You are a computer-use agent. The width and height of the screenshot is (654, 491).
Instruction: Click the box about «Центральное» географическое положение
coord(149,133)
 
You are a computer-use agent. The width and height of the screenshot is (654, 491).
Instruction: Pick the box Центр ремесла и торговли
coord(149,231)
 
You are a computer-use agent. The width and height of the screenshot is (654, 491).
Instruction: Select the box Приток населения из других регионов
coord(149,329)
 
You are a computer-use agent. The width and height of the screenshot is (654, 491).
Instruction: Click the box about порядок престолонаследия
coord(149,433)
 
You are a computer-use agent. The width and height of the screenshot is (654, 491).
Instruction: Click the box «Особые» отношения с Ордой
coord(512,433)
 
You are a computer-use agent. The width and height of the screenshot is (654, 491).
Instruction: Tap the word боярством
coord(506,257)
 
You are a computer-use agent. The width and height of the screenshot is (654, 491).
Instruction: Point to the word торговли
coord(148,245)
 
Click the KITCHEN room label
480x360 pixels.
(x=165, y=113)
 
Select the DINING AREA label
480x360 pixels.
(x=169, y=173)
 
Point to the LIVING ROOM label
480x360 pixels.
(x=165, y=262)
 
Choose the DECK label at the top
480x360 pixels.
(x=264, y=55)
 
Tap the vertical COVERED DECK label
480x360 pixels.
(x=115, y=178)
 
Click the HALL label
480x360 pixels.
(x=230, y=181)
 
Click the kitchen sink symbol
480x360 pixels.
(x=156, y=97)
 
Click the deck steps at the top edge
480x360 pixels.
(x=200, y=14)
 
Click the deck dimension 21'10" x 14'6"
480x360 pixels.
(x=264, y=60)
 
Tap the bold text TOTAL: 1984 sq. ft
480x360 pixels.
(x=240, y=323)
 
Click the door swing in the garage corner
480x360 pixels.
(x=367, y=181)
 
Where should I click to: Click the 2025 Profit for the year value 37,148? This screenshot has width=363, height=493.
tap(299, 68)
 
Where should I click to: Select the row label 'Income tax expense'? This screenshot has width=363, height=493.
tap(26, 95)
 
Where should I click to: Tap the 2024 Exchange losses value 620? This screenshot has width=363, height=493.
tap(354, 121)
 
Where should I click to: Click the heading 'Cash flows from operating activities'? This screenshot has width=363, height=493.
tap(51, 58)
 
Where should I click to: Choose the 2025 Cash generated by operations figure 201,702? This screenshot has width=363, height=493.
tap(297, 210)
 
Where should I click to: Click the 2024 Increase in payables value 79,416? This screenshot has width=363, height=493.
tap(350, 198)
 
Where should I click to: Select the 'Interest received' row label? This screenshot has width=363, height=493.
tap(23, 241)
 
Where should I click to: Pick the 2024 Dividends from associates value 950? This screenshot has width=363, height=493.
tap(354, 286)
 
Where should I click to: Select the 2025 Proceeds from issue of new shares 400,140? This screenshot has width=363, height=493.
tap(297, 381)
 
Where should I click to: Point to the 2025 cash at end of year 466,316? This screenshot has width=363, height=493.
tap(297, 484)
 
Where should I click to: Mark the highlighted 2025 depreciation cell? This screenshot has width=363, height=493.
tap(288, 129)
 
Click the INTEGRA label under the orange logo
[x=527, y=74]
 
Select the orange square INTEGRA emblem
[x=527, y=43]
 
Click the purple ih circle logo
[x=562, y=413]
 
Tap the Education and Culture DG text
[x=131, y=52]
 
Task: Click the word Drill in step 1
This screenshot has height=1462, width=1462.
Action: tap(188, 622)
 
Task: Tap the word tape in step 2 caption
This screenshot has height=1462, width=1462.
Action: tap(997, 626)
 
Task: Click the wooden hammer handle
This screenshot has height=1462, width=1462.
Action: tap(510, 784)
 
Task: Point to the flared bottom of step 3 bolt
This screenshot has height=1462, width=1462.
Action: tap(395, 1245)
----------
## Exercise
Copy the listing lines from the one containing "Where should I click to: Pick" down to the one containing "[x=527, y=74]", changing "highlighted" to "shaded" and leaving everything else unchanged.

## Answer to this task
Where should I click to: Pick the 2024 Dividends from associates value 950? This screenshot has width=363, height=493.
tap(354, 286)
 
Where should I click to: Select the 2025 Proceeds from issue of new shares 400,140? This screenshot has width=363, height=493.
tap(297, 381)
 
Where should I click to: Point to the 2025 cash at end of year 466,316? This screenshot has width=363, height=493.
tap(297, 484)
 
Where should I click to: Mark the shaded 2025 depreciation cell? This screenshot has width=363, height=493.
tap(288, 129)
 
Click the INTEGRA label under the orange logo
[x=527, y=74]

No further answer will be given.